居酒屋の倒産が過去最多のペースで増えています。
結論から言います。勤め先が倒産しても、労働者を守る制度があります。
現役社労士として、このニュースが働く人にどう影響するか解説します。
出典:Yahoo!ニュースによると、2026年1-4月の居酒屋倒産は88件(前年同期比54.3%増)。食材・光熱費・人件費の上昇が原因で、大手は最高益を更新する一方、中小の個人経営居酒屋が淘汰される「二極化」が進んでいます。
居酒屋倒産が急増している背景
まず、なぜ居酒屋の倒産が増えているのかを整理しましょう。
**最大の要因はコストの三重苦です。**
食材費、光熱費、人件費がすべて上昇しています。
特に個人経営の居酒屋は価格転嫁が難しく、経営を圧迫されています。
飲み放題の価格上昇で客離れも起きています。
大手チェーンは効率化で対応できますが、小規模店舗は厳しい状況です。
会社が倒産したとき労働者を守る制度
**会社が倒産しても、労働者の権利は法律で保護されています。**
知らずに損をしないよう、重要な制度を確認しましょう。
未払賃金立替払制度
**これが最も重要な制度です。**
会社が倒産して給料が払われなくても、国が代わりに支払ってくれます。
具体的には以下の通りです:
- 労働者健康安全機構が未払い賃金の最大80%を立替払い
- 倒産前6か月間の未払い賃金・退職金が対象
- 申請は倒産から2年以内
解雇予告手当の権利
**倒産による解雇でも、30日分の解雇予告手当を受け取れます。**
この権利は倒産でも免除されません。
会社に支払い能力がない場合は、上記の未払賃金立替払制度の対象になります。
雇用保険の特別扱い
**倒産による失業は「会社都合」として扱われます。**
これにより以下のメリットがあります:
- 給付制限なしですぐに失業給付を受けられる
- 給付日数も自己都合退職より多くなる
- 「特定受給資格者」として手厚い保護を受けられる
飲食業特有の労働問題への対策
居酒屋などの飲食業では、特有の労働問題があります。
**倒産リスクが高まる中、早めの対策が重要です。**
シフトカットは休業手当の対象
経営悪化でシフトを大幅に減らされた場合、**休業手当の対象になる可能性があります。**
平均賃金の60%以上を請求できます。
ただし、会社に支払い能力がなければ実際の回収は困難です。
労働基署への相談と並行して、転職活動も検討しましょう。
社会保険の加入確認
**飲食業では社会保険未加入のケースが多くあります。**
以下を確認してください:
- 健康保険・厚生年金に加入しているか
- 雇用保険に加入しているか
- 労災保険の適用事業場か
よくある疑問 Q&A
- Q: 居酒屋が倒産しそうです。どのタイミングで転職活動を始めるべきでしょうか?
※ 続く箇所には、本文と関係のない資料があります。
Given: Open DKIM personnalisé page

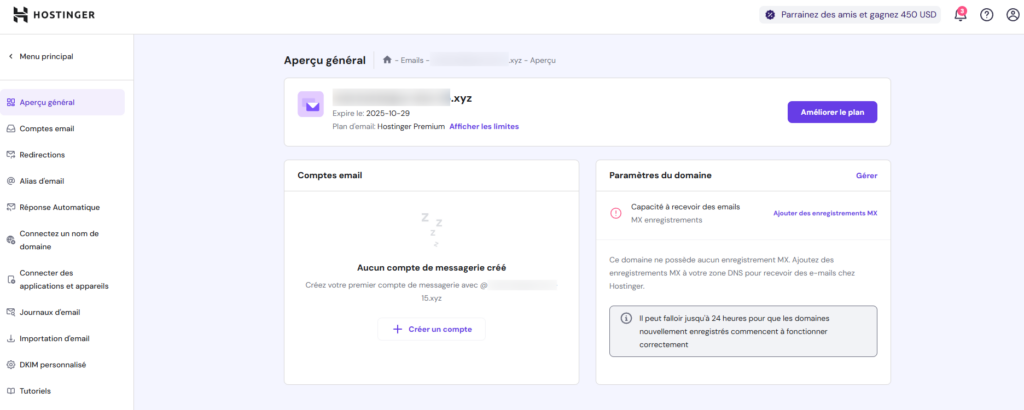Looking at the screenshot, I should coord(52,365).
- A: 給料の遅配が始まったタイミングが目安です。**経営が悪化してからの転職は不利になります。**早めの行動が重要です。在職中の転職活動なら、雇用保険の基本手当を使わずに済みます。
- Q: 未払賃金立替払制度は、アルバイトでも使えますか?
- A: **はい、使えます。**正社員・パート・アルバイトの区別はありません。ただし、雇用保険に加入していることが条件の一つになります。週20時間以上勤務していれば加入対象です。
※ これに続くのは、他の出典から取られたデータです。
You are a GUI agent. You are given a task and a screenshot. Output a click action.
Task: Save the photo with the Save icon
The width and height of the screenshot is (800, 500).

- Q: 倒産前に自主退職したら、会社都合の扱いになりませんか?
- A: **タイミング次第で会社都合扱いになります。**倒産の直前に、経営悪化を理由に退職した場合は「特定受給資格者」として扱われる可能性があります。ハローワークで相談してください。
すぐやること 3つ
- **給与明細と労働契約書を保管する**:未払賃金立替払の申請に必要です
- **雇用保険の加入状況を確認する**:離職票の発行や失業給付に影響します
- **転職サイトに登録する**:経営悪化の兆候があれば早めの準備が大切です
まとめ
- 居酒屋倒産が過去最多ペースで増加、中小個人経営店が特に厳しい状況
- 倒産しても未払賃金立替払制度や雇用保険の特別扱いで労働者は保護される
- 飲食業特有の問題(シフトカット、社保未加入)への早めの対策が重要
※本記事は執筆時点の法令・判例に基づいて作成しています。法律は改正されることがあります。最新の情報や個別のご事情については、社会保険労務士・弁護士などの専門家にご相談ください。